Poznań szykuje się na trudny rok w oświacie. Jest to związane z kumulacją roczników wśród uczniów, którzy we wrześniu rozpoczną naukę w szkołach średnich oraz falą uchodźców z Ukrainy. Magistrat stara się spokojnie patrzeć w przyszłość. Zastępca prezydenta Poznania, Mariusz Wiśniewski, w rozmowie z RMF FM opowiedział o problemach przed jakimi stoją teraz urzędnicy.
Przede wszystkim musimy sobie powiedzieć, że będzie to duże wyzwanie, a to za sprawą reform edukacji - zaznacza na wstępie Wiśniewski. Pierwsza dotyczy jeszcze pójścia sześciolatków do szkół, a druga to reforma minister Zalewskiej. Mam jednak nadzieję, że wspólnie z Powiatem Poznańskim wypracujemy takie działania, które pozwolą wypełnić wszystkie miejsca w szkołach.
Nie oznacza to jednak, że każdy ósmoklasista znajdzie miejsce w swojej wymarzonej szkole i właśnie do niej się dostanie. Urzędnicy zwracają uwagę na to, by wybory uczniów dotyczące przyszłej szkoły były bardzo przemyślane.
Unikamy sytuacji, w których są to wybory przypadkowe. Wtedy na przykład uczniowie z lepszymi wynikami blokują tym słabszym miejsca w danej szkole. Nie chcemy tego. Apelujemy o rozwagę - dodaje Mariusz Wiśniewski.
Zastępca prezydenta Poznania widzi pozytyw w decyzji Wielkopolskiego Kuratora Oświaty, który skrócił w tym roku czas naboru do szkół średnich. Dzięki temu unikniemy sytuacji, w której na przykład ktoś nie ma miejsca lub nie jest pewny, w której szkole finalnie będzie się uczył i to na kilka dni przed rozpoczęciem roku szkolnego.
Na pewno po pierwszym naborze będzie grupa młodzieży, która nie będzie miała przydziału, ale będzie pula miejsc. Część uczniów może też mieć mniej czasu na załatwienie odpowiednich zaświadczeń lekarskich przez skrócenie czasu. To są jednak sprawy, z którymi musimy się liczyć, ale dążymy do tego, by nie zabrakło miejsc dla uczniów - tłumaczy Wiśniewski.

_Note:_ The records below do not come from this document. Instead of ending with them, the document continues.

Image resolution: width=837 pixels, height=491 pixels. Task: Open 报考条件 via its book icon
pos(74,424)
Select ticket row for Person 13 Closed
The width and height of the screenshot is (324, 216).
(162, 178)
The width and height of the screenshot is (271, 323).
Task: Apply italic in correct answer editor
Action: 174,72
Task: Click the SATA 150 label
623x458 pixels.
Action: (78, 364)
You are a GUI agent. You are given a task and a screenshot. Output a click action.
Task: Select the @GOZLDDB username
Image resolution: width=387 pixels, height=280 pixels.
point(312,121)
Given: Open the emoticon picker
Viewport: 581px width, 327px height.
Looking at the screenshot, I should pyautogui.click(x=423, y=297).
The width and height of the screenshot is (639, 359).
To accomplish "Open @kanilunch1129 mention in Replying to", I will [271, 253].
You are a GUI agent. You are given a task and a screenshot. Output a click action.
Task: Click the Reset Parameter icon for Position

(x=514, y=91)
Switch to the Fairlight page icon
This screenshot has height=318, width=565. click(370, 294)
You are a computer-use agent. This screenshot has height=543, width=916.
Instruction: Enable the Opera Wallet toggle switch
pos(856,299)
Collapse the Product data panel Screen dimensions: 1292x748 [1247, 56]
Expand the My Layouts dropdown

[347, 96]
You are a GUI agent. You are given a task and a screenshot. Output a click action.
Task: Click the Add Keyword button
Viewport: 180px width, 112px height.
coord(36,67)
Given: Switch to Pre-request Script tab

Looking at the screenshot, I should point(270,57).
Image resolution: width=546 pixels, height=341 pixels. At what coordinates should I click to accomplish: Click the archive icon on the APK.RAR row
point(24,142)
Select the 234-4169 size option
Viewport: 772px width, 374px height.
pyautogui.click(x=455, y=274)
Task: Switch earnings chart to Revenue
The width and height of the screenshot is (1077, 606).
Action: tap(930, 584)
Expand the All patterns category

Na pytanie o to, czy napływ uczniów z Ukrainy jest wyzwaniem dla urzędników Wiśniewski odpowiada następująco: Bierzemy pod uwagę młodzież ukraińską. Mamy kilkuset takich uczniów. To wszystko musi jednak uwzględniać też państwo. Rodzice też muszą mieć świadomość, że my nie działamy w próżni. Brakuje nauczycieli. Możemy stworzyć miejsca, dopchnąć kolanem miejsca, stoliki, ale musi jeszcze ktoś uczyć. Znamy sytuację w polskiej oświacie. Nauczyciele są niedoceniani. Narosło wiele spraw i musimy się z tym mierzyć. Z kolei za rok będzie o połowę mniej uczniów. I wtedy grozi nam sytuacja, w której będzie więcej szkół i miejsc w nich niż uczniów kandydyjących - dodaje zastępca prezydenta Poznania, Mariusz Wiśniewski.